* BEGIN *
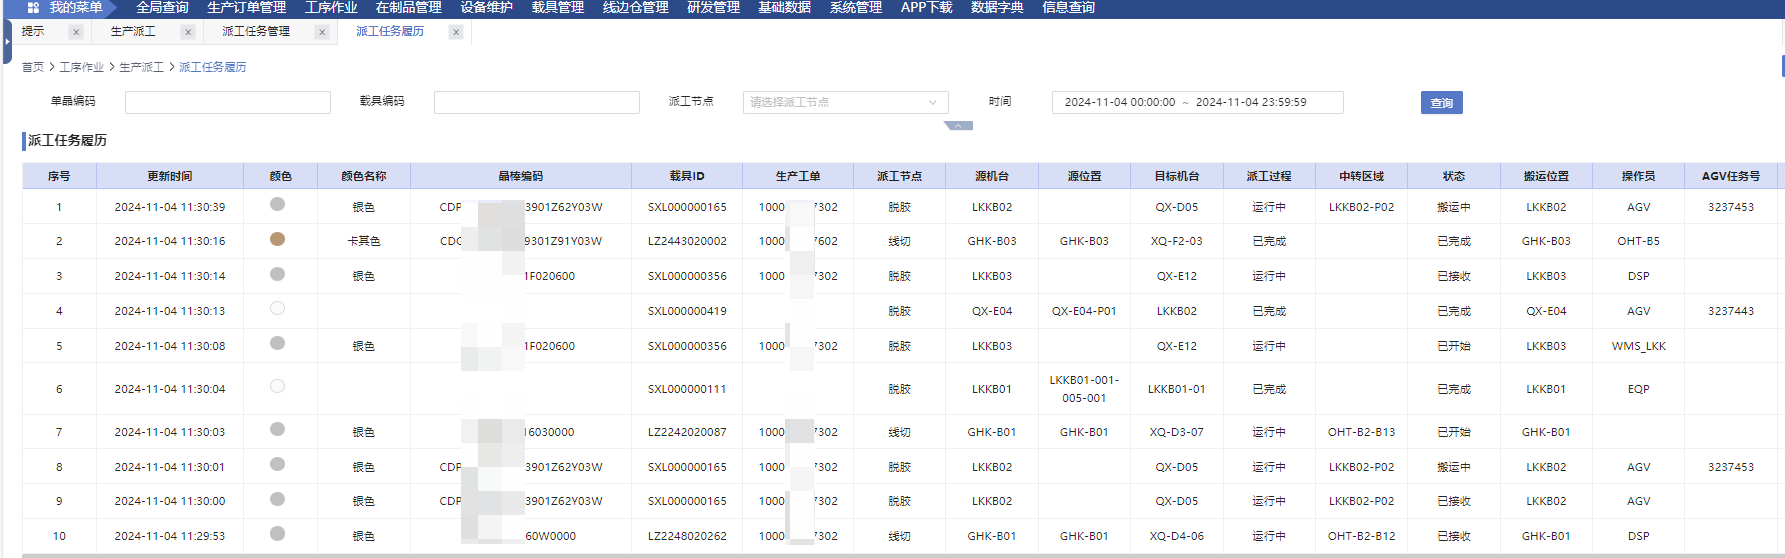Close the 派工任务管理 tab
The width and height of the screenshot is (1785, 558).
point(322,32)
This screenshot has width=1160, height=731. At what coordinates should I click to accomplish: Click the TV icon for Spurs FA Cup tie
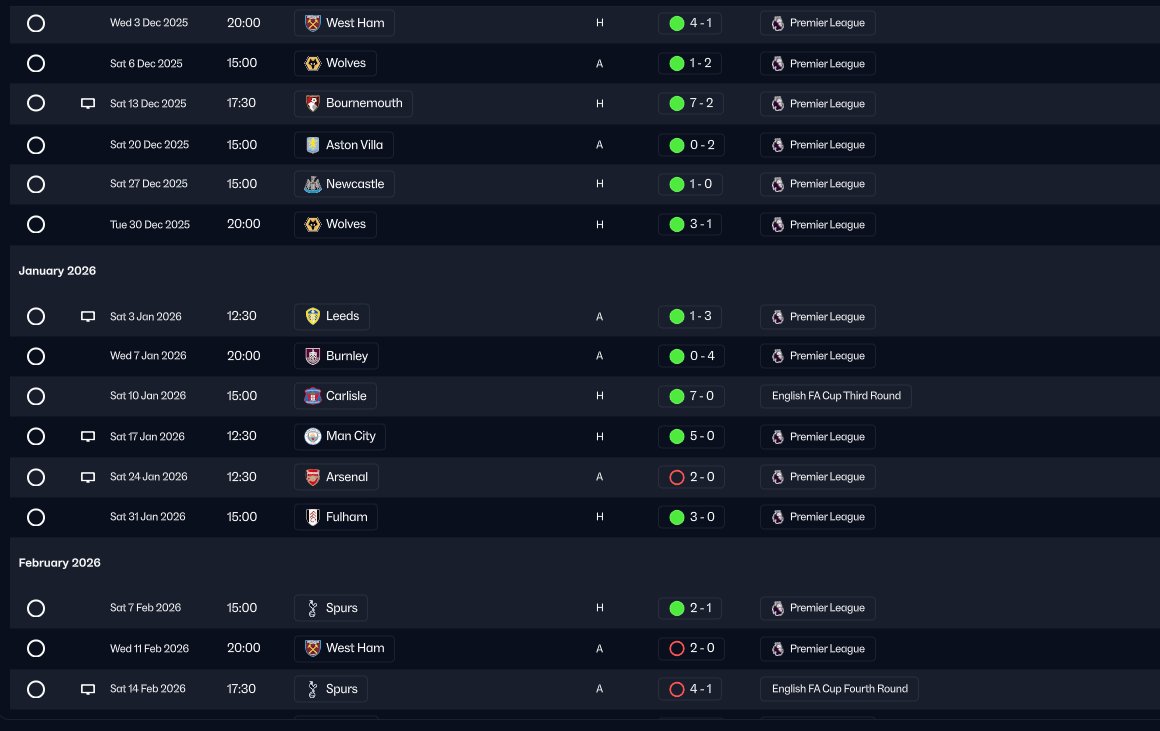tap(87, 689)
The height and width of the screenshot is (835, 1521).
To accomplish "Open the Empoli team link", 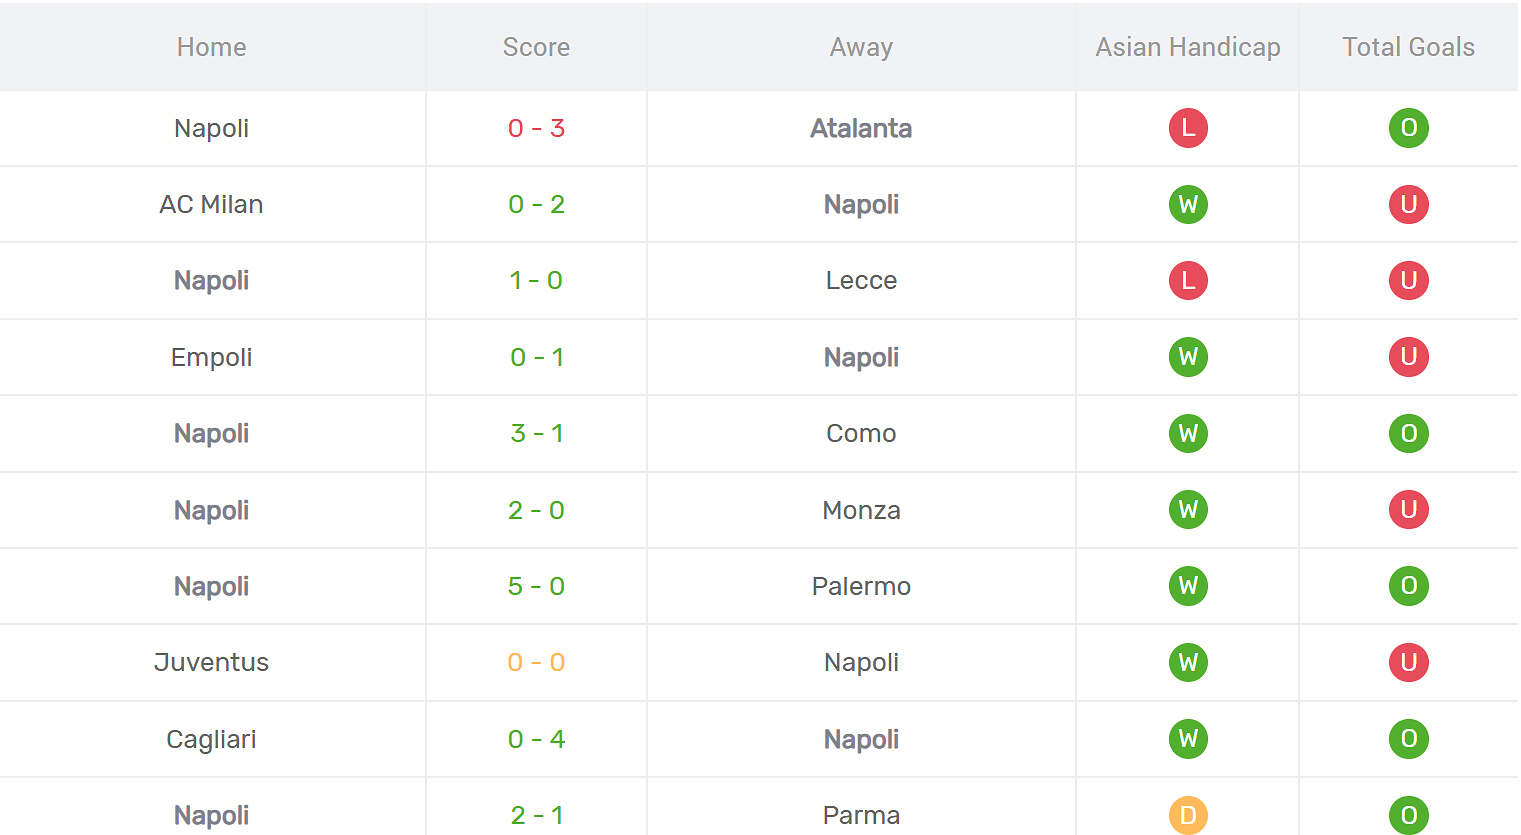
* END *
● **What you should do**
Quote the data word for word from its first line through the line that contains "tap(87, 689)", and leave the pictures out.

● **Result**
Close the 派工任务管理 tab
The width and height of the screenshot is (1785, 558).
point(322,32)
This screenshot has width=1160, height=731. At what coordinates should I click to accomplish: Click the TV icon for Spurs FA Cup tie
tap(87, 689)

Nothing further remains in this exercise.